We spent three days in Shiraz, which is the capital of southern Iran and has nearly 2 million people. It also dates back to, perhaps, 2000 BCE. Shiraz has a long history of artistry—inlaid mosaic work, nomadic handmade carpets and kilim rugs, silver ware and literature. While Mohamed drove our small tour bus from amazing site to amazing site, I opened up my Kindle and started to read the story of Hafez in a recent translation by Paul Smith of Hafez’ most famous work the Divan. Up until then I knew nothing about Hafez, except I had happened upon one of his poems in my laptop, not remembering how it got there:
Need
Out
Of a great need
We are all holding hands
And climbing.
Not loving is a letting go.
Listen,
The terrain around here
Is
Far too
Dangerous
For
That.
Hafez has an astonishing life story that Paul Smith recounts at the beginning of his translation. The name he took as his pen name, Hafez, is the title given to someone who has learned the whole Quran by heart. Early on he desired to become a poet like Saadi, but the sudden death of his father caused a drop to poverty and he was forced to leave school and work in a bakery. In his twenties he happened upon an unveiled wealthy young Turkish woman, while delivering bread. Thus began an obsessive romanticization of an untouchable woman. The story goes on to say that Hafez, filled with youthful romantic ardor, decided to take up the mystical challenge by Perfect Master Poet Baba Kuhl to spend forty nights staying awake at his tomb, with the promise of being literally touched by a poetic angel. Hafez succeeded and was visited by the Angel Gabriel, given the water of immortality, and the gift of poetry. So great did he perceive the beauty of the Angel, Hafez began to transform his earthly love into ecstatic love for another greater Beloved—God. Such was his poetic power and the fan base he obtained during his life after that he was able to walk the metaphorical edge of earthly and mystical love in his work, criticize the religious corruption among leaders at the time, and stay alive. I am compressing the story badly for brevity, but, take my word for it, he was an amazing man for his time.

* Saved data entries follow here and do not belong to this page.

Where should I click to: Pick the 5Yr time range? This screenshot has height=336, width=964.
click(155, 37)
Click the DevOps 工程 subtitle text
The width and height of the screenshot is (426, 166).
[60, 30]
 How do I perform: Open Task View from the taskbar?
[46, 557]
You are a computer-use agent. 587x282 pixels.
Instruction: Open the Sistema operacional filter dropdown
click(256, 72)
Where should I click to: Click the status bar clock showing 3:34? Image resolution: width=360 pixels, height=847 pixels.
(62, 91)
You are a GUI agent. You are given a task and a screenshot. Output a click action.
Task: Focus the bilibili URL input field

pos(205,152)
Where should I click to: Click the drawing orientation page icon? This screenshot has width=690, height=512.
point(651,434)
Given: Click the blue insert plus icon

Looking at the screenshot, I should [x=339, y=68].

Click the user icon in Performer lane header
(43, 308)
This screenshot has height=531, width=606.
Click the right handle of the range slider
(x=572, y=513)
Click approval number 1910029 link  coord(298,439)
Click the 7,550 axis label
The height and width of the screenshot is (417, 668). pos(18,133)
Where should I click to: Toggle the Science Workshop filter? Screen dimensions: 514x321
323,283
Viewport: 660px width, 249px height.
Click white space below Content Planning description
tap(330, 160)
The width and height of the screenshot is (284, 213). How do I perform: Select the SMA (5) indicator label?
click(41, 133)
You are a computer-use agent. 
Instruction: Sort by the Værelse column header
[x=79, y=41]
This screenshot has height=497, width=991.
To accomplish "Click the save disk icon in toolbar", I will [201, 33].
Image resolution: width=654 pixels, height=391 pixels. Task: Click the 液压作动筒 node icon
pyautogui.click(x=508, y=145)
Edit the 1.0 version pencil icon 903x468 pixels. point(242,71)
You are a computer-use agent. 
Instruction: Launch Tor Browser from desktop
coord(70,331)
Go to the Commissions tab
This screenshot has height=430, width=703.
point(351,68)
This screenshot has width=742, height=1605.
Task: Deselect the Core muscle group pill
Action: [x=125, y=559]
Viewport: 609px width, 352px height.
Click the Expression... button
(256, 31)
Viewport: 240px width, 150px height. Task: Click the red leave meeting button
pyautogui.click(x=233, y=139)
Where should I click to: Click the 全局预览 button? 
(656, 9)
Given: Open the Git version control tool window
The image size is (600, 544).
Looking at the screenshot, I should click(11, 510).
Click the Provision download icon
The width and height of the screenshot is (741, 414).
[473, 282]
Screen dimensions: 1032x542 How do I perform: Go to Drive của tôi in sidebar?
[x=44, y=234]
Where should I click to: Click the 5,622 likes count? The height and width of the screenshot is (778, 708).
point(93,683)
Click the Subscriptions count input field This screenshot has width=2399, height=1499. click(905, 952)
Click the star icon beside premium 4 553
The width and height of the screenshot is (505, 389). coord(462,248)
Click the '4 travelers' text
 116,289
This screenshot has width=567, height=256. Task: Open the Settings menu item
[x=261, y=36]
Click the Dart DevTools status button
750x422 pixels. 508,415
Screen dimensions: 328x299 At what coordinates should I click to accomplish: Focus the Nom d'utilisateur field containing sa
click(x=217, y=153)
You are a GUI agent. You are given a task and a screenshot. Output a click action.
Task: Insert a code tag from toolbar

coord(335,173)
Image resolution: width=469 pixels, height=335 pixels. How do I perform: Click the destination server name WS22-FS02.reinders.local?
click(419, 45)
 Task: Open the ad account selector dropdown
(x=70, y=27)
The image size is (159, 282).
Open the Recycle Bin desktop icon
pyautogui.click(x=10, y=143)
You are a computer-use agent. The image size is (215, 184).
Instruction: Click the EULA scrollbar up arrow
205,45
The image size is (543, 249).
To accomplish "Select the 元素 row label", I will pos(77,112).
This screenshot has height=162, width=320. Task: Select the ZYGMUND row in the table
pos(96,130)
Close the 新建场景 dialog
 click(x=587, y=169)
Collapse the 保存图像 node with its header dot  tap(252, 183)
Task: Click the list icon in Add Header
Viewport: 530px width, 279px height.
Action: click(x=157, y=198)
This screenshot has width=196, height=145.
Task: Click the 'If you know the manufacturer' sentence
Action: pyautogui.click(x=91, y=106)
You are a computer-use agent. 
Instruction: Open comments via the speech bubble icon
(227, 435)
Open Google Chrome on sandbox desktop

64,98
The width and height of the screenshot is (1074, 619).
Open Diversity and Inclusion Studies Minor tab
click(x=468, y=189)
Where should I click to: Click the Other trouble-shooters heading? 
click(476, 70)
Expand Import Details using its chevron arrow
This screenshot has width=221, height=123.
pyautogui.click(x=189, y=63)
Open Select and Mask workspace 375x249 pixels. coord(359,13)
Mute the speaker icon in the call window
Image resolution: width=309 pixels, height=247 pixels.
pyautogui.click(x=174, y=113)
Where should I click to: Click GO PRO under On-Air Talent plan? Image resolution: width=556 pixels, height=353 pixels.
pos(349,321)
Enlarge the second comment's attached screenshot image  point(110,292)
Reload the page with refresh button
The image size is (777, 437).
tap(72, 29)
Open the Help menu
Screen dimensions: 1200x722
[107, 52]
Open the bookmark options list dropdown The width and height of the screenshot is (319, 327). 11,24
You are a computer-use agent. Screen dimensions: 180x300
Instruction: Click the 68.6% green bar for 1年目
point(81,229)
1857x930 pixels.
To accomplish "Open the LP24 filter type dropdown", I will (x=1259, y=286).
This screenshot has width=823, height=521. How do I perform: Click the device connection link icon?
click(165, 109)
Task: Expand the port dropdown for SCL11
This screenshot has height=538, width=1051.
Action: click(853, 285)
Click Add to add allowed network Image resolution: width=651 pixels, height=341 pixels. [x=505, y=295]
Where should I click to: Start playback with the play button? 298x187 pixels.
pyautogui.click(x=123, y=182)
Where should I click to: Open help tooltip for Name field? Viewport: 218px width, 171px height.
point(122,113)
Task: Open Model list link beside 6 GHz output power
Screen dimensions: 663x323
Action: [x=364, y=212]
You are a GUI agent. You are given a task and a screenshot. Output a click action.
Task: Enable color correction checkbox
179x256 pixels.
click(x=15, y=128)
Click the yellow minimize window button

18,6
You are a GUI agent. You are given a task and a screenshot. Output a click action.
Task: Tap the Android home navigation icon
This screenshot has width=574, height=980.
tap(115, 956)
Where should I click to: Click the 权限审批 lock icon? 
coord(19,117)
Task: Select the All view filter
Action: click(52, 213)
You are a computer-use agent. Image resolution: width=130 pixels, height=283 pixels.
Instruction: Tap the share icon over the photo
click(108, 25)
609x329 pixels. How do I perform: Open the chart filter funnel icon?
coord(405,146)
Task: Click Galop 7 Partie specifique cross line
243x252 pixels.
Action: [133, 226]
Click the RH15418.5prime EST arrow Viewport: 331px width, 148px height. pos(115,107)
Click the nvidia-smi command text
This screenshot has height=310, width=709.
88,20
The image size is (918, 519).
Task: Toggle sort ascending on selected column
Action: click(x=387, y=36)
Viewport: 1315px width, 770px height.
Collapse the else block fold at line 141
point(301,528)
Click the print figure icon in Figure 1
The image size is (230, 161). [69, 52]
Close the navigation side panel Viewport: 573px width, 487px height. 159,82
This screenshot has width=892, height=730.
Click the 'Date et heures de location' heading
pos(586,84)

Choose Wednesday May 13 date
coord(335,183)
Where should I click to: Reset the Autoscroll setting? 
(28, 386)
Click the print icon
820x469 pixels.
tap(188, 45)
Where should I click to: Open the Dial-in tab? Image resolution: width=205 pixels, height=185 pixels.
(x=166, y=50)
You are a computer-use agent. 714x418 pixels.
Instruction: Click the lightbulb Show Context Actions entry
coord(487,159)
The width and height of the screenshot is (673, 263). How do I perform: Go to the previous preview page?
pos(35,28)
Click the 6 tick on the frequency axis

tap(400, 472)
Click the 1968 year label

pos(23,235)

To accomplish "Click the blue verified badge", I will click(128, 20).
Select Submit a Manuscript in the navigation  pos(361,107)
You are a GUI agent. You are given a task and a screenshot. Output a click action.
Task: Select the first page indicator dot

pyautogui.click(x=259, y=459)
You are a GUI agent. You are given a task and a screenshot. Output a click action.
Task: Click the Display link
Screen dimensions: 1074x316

After reading the story, I was psyched to see his tomb in Shiraz. I had also read that Iranians now use his Divan as a way to see their future; kind of like westerners use the I Ching. A person opens the book randomly and selects a ghazal. Inevitably, one sees a personal message in the words. This is often done during the Winter Solstice festival in Iran called Yalda. When we parked the van and got out at Hafez’ tomb, we were instantly met by men carrying small boxes of ghazals. Each man held a captive small bird that was trained to peck out one of the notes to give to the passersby. Probably there was money involved, but we did not take them up on their offers. It was late in the day and the sun was long and yellow across the sky. We walked along a narrow channel and some of us stepped up to the sarcophagus under a domed monument with a splendid ceiling.
A group of local tourists was arranged around it listening to a young man orate some Hafez in a very dramatic voice. When he finished the group applauded and he stepped down and away into the crowd. We walked over to the little gift shop. There a chador-covered woman and her teenage daughter introduced herself, after finding out I was an American tourist. They had come from Kuwait to visit the shrine because her daughter had become a devotee of Hafez. Such is the power of poetry across the centuries.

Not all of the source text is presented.